▶ Aim of the exercise: Please write out the listing below word for word, leaving out the pictures.

▶ Records to use:
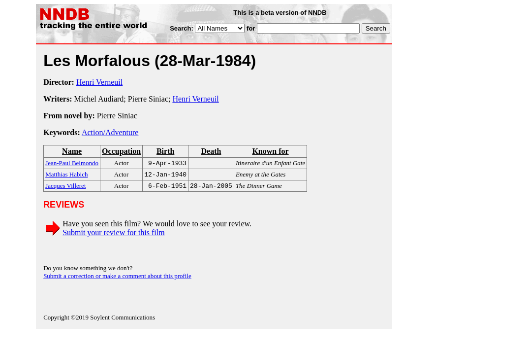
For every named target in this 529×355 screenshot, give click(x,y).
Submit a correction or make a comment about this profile (117, 279)
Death (211, 151)
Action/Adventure (110, 132)
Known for (270, 151)
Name (72, 151)
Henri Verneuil (99, 82)
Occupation (121, 151)
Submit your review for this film (113, 235)
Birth (165, 151)
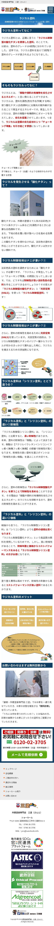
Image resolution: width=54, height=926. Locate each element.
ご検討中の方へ (12, 777)
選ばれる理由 (11, 782)
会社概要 (9, 773)
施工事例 (9, 786)
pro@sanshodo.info (30, 831)
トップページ (11, 768)
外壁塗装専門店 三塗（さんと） (32, 919)
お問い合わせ (11, 795)
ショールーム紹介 (12, 791)
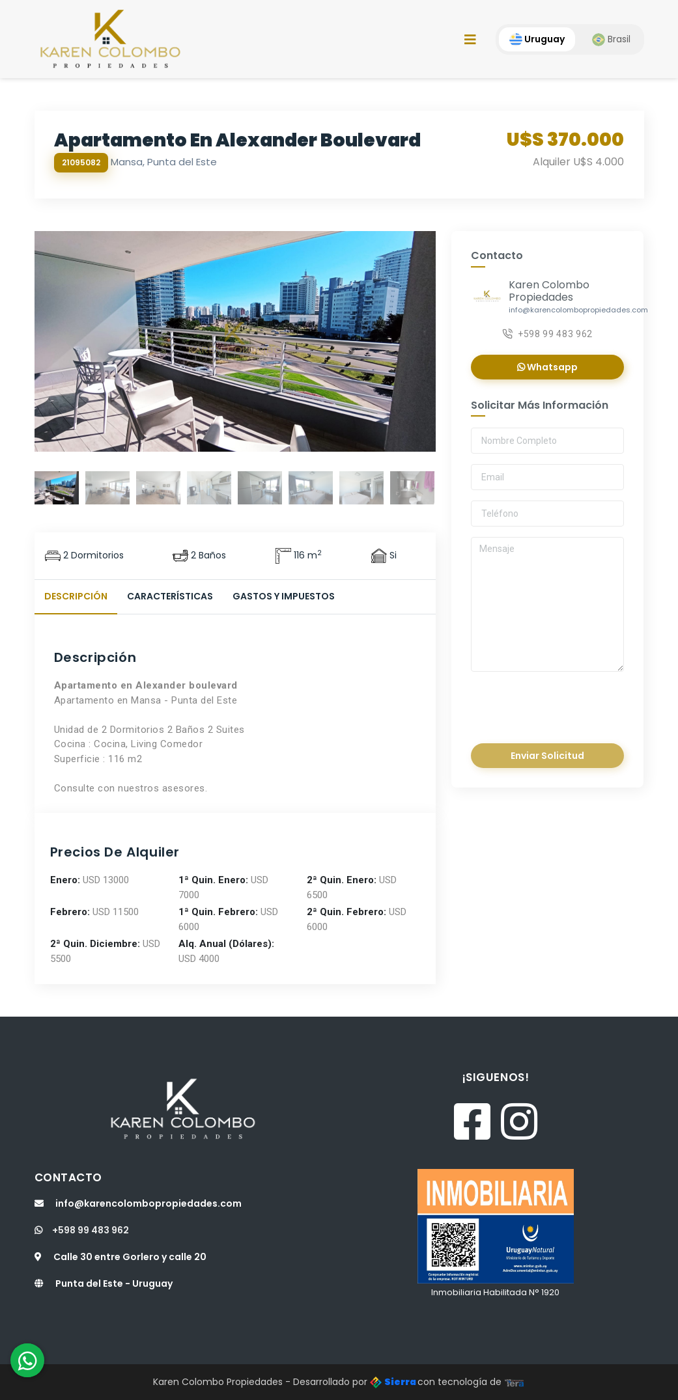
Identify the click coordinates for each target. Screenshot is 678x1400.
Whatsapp (547, 367)
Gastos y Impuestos (284, 596)
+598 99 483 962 (547, 334)
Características (170, 596)
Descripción (75, 596)
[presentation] (560, 703)
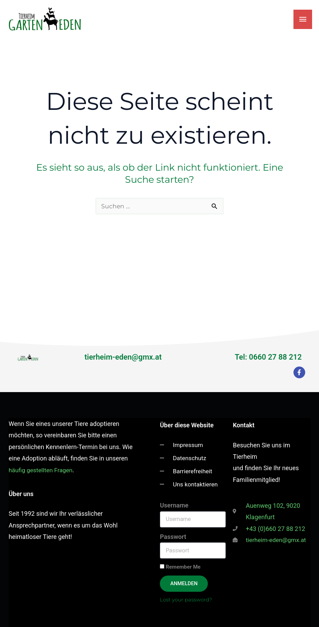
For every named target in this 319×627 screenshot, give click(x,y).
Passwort (173, 536)
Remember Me (180, 567)
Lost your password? (186, 599)
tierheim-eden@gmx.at (123, 355)
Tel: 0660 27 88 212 (266, 355)
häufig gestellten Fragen (42, 468)
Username (174, 505)
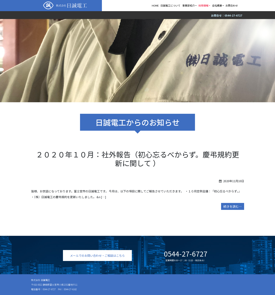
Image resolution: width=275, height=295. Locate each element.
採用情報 (203, 5)
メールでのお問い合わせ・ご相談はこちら (97, 255)
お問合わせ (231, 5)
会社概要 (217, 5)
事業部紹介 (188, 5)
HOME (155, 5)
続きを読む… (232, 206)
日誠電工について (170, 5)
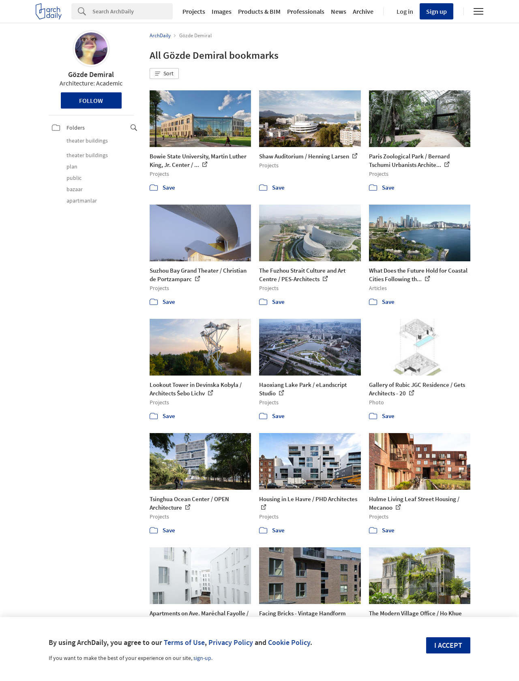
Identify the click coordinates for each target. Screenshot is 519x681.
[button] (164, 73)
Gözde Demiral (91, 74)
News (338, 11)
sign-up (202, 658)
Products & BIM (259, 11)
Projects (193, 11)
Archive (363, 11)
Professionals (305, 11)
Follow (91, 100)
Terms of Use (184, 642)
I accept (448, 645)
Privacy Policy (230, 642)
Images (222, 11)
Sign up (436, 11)
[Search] (132, 11)
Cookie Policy (289, 642)
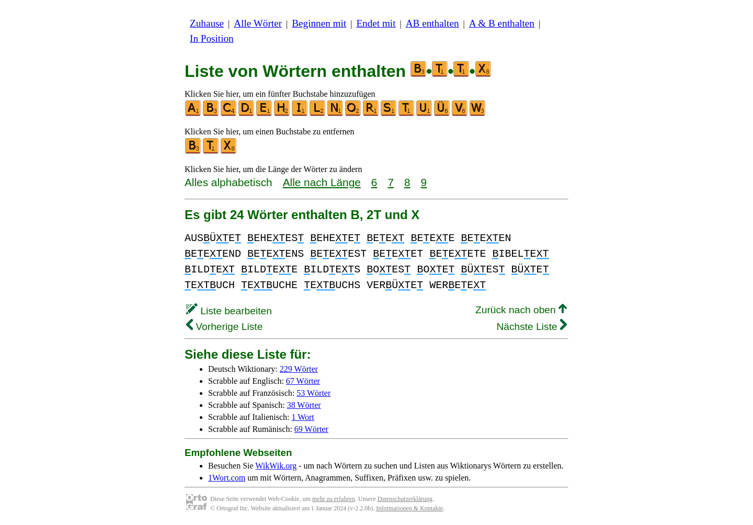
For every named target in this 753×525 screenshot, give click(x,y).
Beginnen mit (319, 23)
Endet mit (375, 23)
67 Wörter (303, 380)
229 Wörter (299, 368)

▶ Written answer:
For every named target in this 529×355 screenshot, give click(x,y).
Submit a correction or make a comment about this profile (117, 279)
Death (211, 151)
Action/Adventure (110, 132)
Known for (270, 151)
Name (72, 151)
Henri Verneuil (99, 82)
Occupation (121, 151)
Submit your review for this film (113, 235)
Birth (165, 151)
Image resolution: width=54, height=926. Locate each element.
ご検討中の方へ (12, 777)
選ばれる理由 (11, 782)
会社概要 (9, 773)
施工事例 (9, 786)
pro@sanshodo.info (30, 831)
トップページ (11, 768)
外壁塗装専門店 三塗（さんと） (32, 919)
お問い合わせ (11, 795)
ショールーム紹介 (12, 791)
Identify the click coordinates for each target. Screenshot is 678x1400.
Whatsapp (547, 367)
Gastos y Impuestos (284, 596)
+598 99 483 962 (547, 334)
Características (170, 596)
Descripción (75, 596)
[presentation] (560, 703)
For every named target in this 319×627 screenshot, give click(x,y).
Passwort (173, 536)
Remember Me (180, 567)
Lost your password? (186, 599)
tierheim-eden@gmx.at (123, 355)
Tel: 0660 27 88 212 (266, 355)
häufig gestellten Fragen (42, 468)
Username (174, 505)
Image resolution: width=275, height=295. Locate each element.
採用情報 (203, 5)
メールでのお問い合わせ・ご相談はこちら (97, 255)
お問合わせ (231, 5)
会社概要 (217, 5)
事業部紹介 (188, 5)
HOME (155, 5)
続きを読む… (232, 206)
日誠電工について (170, 5)
Identify the click coordinates for each target. Screenshot is 519x681.
[button] (164, 73)
Gözde Demiral (91, 74)
News (338, 11)
sign-up (202, 658)
Products & BIM (259, 11)
Projects (193, 11)
Archive (363, 11)
Professionals (305, 11)
Follow (91, 100)
Terms of Use (184, 642)
I accept (448, 645)
Privacy Policy (230, 642)
Images (222, 11)
Sign up (436, 11)
[Search] (132, 11)
Cookie Policy (289, 642)
For every named target in this 753×525 screenshot, give click(x,y).
Beginnen mit (319, 23)
Endet mit (375, 23)
67 Wörter (303, 380)
229 Wörter (299, 368)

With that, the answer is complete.